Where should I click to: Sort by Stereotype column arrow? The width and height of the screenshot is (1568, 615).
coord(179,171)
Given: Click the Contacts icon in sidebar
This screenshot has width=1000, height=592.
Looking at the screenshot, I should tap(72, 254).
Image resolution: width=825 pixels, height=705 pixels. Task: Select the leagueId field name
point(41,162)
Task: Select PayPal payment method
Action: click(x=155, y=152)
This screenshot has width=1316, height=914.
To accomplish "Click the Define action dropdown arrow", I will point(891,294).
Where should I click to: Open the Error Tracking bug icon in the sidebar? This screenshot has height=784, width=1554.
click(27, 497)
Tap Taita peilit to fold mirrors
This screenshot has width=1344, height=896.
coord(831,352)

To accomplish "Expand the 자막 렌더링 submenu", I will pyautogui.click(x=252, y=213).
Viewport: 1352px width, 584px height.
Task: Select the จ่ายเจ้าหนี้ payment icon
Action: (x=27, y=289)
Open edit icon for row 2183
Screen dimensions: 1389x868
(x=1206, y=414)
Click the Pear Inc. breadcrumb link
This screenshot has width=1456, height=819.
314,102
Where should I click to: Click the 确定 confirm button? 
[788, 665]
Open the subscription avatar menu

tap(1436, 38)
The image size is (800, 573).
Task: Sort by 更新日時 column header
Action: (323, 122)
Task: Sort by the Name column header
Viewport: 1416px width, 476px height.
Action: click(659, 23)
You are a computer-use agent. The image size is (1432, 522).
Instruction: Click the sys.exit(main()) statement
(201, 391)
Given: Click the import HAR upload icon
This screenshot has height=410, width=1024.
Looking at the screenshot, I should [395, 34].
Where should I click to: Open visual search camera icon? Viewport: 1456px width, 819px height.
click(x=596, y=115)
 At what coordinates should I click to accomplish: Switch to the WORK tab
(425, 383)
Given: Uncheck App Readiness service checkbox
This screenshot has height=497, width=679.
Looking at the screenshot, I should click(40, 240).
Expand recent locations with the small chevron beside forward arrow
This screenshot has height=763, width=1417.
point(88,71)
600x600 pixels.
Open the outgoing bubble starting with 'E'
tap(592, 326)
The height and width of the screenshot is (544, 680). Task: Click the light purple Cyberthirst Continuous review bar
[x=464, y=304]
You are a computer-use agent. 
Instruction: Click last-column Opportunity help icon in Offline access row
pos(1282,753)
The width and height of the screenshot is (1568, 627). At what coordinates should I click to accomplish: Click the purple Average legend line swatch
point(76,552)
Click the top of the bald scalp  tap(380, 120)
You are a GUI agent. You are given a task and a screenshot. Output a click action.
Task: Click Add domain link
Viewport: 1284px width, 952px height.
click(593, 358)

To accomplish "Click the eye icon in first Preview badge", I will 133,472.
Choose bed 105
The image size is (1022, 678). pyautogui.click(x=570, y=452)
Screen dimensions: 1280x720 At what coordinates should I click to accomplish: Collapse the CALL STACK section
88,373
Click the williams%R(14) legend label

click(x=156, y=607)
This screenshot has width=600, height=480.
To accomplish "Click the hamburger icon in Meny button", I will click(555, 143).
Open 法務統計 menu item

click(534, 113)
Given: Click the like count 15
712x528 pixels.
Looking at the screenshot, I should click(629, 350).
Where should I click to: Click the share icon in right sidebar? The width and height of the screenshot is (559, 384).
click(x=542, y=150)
■ ■ ■ ■ ■
* _WRITTEN PROBLEM_
Which lines in the records above contain the word "purple", with case counting? List each of those lines in full.

* _OUTPUT FOR THIS EXERCISE_
The height and width of the screenshot is (544, 680). Task: Click the light purple Cyberthirst Continuous review bar
The width and height of the screenshot is (1568, 627). At what coordinates should I click to accomplish: Click the purple Average legend line swatch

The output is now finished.